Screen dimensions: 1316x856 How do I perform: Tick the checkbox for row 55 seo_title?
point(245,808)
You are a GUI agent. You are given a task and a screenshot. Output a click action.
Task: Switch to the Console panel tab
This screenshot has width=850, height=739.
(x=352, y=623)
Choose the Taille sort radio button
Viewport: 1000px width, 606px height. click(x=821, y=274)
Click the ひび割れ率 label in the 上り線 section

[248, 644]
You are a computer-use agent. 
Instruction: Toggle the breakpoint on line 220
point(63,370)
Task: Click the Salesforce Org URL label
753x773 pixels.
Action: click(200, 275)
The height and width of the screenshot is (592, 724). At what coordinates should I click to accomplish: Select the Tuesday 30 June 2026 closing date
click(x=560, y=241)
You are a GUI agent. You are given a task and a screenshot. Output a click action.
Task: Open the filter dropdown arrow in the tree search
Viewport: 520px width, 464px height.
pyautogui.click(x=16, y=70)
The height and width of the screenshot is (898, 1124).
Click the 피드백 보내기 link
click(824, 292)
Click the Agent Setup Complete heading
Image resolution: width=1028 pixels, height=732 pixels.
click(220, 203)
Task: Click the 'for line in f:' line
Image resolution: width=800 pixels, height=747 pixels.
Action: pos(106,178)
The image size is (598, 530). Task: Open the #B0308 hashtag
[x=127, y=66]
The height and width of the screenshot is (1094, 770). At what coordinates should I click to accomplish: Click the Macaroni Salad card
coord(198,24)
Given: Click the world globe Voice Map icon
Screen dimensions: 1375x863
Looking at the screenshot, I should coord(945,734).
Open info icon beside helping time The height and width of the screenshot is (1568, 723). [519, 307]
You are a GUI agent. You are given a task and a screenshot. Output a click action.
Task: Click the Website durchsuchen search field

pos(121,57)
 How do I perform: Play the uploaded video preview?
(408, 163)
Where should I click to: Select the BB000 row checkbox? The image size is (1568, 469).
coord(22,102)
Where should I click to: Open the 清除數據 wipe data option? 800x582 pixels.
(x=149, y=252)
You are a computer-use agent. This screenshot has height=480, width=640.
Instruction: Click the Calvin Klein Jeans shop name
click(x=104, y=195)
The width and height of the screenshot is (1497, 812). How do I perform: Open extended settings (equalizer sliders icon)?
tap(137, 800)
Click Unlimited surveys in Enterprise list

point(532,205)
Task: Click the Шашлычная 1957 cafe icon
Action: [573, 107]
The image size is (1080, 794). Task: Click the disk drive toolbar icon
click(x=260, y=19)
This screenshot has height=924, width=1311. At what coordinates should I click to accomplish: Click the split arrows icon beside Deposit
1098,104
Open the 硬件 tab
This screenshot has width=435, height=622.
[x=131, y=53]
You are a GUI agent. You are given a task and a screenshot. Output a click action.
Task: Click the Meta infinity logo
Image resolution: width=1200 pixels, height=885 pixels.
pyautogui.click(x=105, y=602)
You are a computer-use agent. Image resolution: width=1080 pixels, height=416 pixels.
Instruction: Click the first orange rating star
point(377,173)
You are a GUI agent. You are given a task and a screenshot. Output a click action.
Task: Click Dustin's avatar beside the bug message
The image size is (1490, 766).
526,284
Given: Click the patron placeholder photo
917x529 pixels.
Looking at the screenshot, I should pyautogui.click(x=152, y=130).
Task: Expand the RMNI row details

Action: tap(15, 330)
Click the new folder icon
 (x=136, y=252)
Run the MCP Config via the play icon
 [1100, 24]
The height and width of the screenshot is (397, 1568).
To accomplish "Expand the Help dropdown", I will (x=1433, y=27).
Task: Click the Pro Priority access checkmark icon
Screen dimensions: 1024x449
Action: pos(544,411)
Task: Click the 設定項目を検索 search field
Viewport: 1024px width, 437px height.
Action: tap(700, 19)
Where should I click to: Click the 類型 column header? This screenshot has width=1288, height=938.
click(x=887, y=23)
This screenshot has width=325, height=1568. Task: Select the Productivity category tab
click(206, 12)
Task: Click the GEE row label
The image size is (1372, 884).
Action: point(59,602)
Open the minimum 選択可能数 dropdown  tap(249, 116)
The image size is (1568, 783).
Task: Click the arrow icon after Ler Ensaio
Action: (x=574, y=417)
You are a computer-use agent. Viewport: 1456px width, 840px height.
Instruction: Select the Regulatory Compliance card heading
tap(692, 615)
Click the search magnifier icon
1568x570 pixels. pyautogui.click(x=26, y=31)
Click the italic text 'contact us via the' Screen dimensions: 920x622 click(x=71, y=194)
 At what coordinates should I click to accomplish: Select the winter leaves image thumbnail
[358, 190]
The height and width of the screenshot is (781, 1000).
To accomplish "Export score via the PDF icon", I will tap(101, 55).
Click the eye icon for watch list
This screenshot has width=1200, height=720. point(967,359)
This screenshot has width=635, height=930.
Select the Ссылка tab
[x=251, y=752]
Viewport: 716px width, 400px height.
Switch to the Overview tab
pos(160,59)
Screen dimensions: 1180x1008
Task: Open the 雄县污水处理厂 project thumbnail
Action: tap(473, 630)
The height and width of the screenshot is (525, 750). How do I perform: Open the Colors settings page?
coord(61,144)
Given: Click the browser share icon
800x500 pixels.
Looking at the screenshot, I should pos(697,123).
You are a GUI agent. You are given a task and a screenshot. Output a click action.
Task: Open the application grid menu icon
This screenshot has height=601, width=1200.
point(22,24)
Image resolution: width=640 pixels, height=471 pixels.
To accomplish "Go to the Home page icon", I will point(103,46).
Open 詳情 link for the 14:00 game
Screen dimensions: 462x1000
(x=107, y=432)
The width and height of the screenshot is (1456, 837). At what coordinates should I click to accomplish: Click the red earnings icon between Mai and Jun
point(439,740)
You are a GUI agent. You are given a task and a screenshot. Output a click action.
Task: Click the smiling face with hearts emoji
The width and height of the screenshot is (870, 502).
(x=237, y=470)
+++
Exercise >> If a line in the records holds the string "will", copy it.

Your solution >>
To accomplish "Expand the Help dropdown", I will (x=1433, y=27).
To accomplish "Export score via the PDF icon", I will tap(101, 55).
To accomplish "Go to the Home page icon", I will point(103,46).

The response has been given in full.